Bem, sim. Mas isso é diferente. Atualmente, o Apple Maps em carros geralmente requer um iPhone conectado via Apple CarPlay. Se você dirige um Android ou esquece seu telefone, não terá sorte com os recursos do mapa. O novo sistema da Ford muda isso.
A navegação funciona no próprio carro. Cada motorista tem acesso ao tráfego em tempo real, rotas e, especificamente, orientações de carregamento de EV da Apple. O pré-condicionamento da bateria funciona perfeitamente com o planeador de rotas, mesmo que não possua um iPhone. O CarPlay continua disponível, é claro. É uma atualização, não um substituto para a conexão telefônica.
Qual veículo Ford recebe o novo software primeiro?
A estreia tecnológica está ligada a uma mudança específica de hardware: a plataforma Veículo Elétrico Universal (UEV) da Ford.
O primeiro modelo a ser lançado com esse sistema é uma picape elétrica de médio porte. A Ford tem como meta um preço inicial de US$ 30.000 para este caminhão. A data de lançamento? Em algum momento de 2027.
Faltam dois anos. Mas as implicações são imediatas. Esta plataforma UEV serve de base para a nova arquitetura EV de baixo custo da Ford. Ele também lança a camada de software mais ambiciosa da empresa até agora.
Por que isso é importante para o BlueCruise?
A navegação não se trata mais apenas de encontrar o posto de gasolina mais próximo. É uma questão de autonomia.
A Ford afirma que os dados de alta definição do nível da estrada do Apple Maps serão inseridos no BlueCruise, seu sistema de direção sem usar as mãos. Melhores mapas significam melhores decisões. O objetivo é melhorar a confiabilidade do sistema desde a rampa de acesso até a rampa de saída da rodovia.
Dados detalhados da estrada ajudam o carro a entender exatamente onde está. Essa precisão não é negociável para uma direção semiautônoma.
Como a Ford se compara à GM e à Tesla?
Ford está parado em uma pista diferente agora.
Veja a General Motors. Eles abandonaram em grande parte o Android Auto e o CarPlay em favor de sua própria pilha de software desenvolvida pelo Google. Tesla? Rivian? Eles se atêm aos seus próprios jardins murados com sistemas nativos que não dependem da mesma maneira de gigantes de mapeamento externos.
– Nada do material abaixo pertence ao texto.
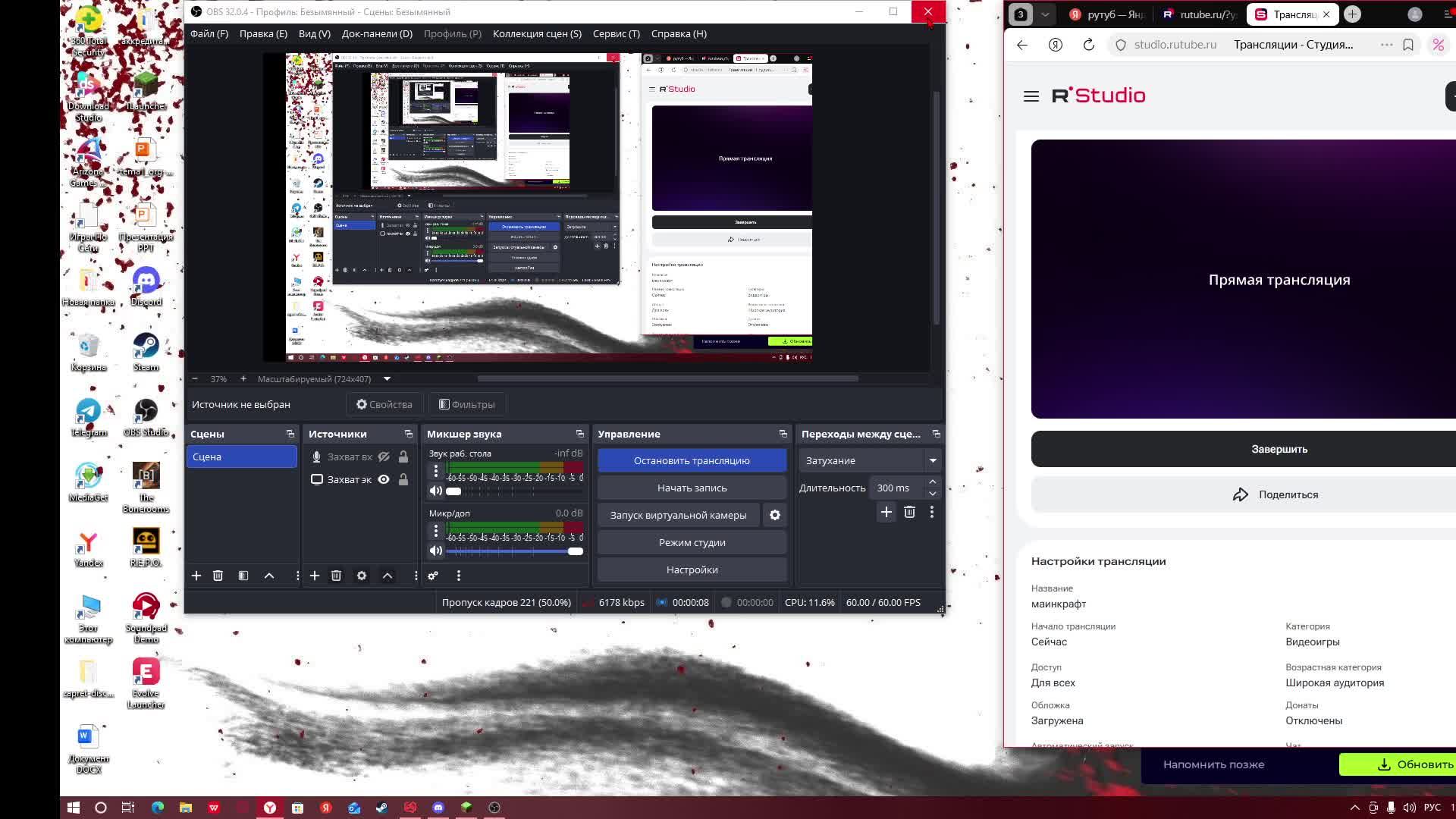The image size is (1456, 819).
Task: Delete transition with trash icon
Action: [x=909, y=513]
A Ford está escolhendo um parceiro. Eles apostam que a infraestrutura de dados da Apple é superior para as necessidades específicas de roteamento de veículos elétricos e assistência avançada ao motorista.
É um pivô ousado. O Google está fora. A Apple está dentro. E até 2027, sua caminhonete de US$ 30 mil poderá navegar melhor no seu trajeto do que você.
Os usuários do Android se sentirão excluídos? Talvez. Mas eles ainda conseguem a navegação. Eles simplesmente não conseguem espelhar o telefone. Uma compensação que alguns aceitarão.